## CONSIGNE:
D'après le texte sur les effets visuels de Transformers, combien de plans à effets visuels la société ILM a-t-elle réalisés ?

## DOCUMENT SOURCE:
Initié par le producteur Steven Spielberg, le projet a nécessité un investissement de plus de 150 millions de dollars, une somme finalement modeste en comparaison des budgets quasiment deux fois plus importants alloués à Pirates des Caraïbes 3 ou Spider-Man 3. Aux commandes, un cinéaste rompu à toutes les techniques d’effets spéciaux, Michael Bay (Armageddon, Pearl Harbor). Celui-ci confie le développement et l’animation des robots 3D à ILM. La société fondée par George Lucas réalisera quelque 430 plans à effets visuels sur un total de  630 plans truqués. Supervisés par le vétéran Scott Farrar, les plans d’ILM mettront en scène 14 robots géants différents. A ces modèles 3D excessivement complexes viendront s’ajouter les formes « camouflages » des robots, ainsi que des dizaines de véhicules et objets différents avec lesquels ces personnages devront interagir au fil de l’action.

 

Mission : émanciper les corps rigides

Pour ILM, le projet Transformers représente un tout autre défi que celui posé par Pirates des Caraïbes 3, réalisé simultanément. Dans le second, l’animation 3D concernait exclusivement des éléments organiques : personnages, océan, nuages, etc. En revanche, pour Transformers, l’essentiel du travail portait sur des animations de corps rigides. Scott Farrar voit en ce projet l’occasion rêvée de faire accomplir un bon de géant à ILM dans ce domaine. Depuis l’avènement de l’animation 3D, le superviseur des effets visuels n’a pas cessé d’être déçu par le rendu artificiel des surfaces rigides en infographie. D’un côté, les développeurs ont accompli des progrès foudroyants en termes de rendu des surfaces organiques, notamment grâce à l’apparition du sub-surface scattering (diffusion de lumière sous une surface. De l’autre, Farrar n’a pas l’impression que les mêmes progrès ont été réalisés au niveau des corps rigides.

## DONNÉES ENREGISTRÉES:
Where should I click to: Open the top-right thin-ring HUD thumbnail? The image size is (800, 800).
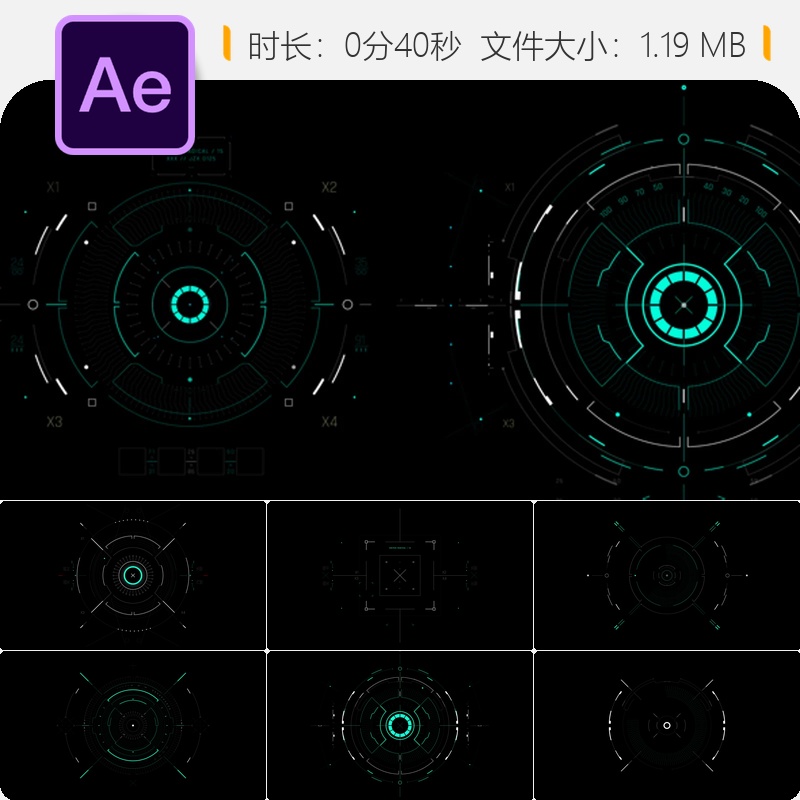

## RÉPONSE RÉDIGÉE:
ILM a réalisé quelque 430 plans à effets visuels, sur un total de 630 plans truqués.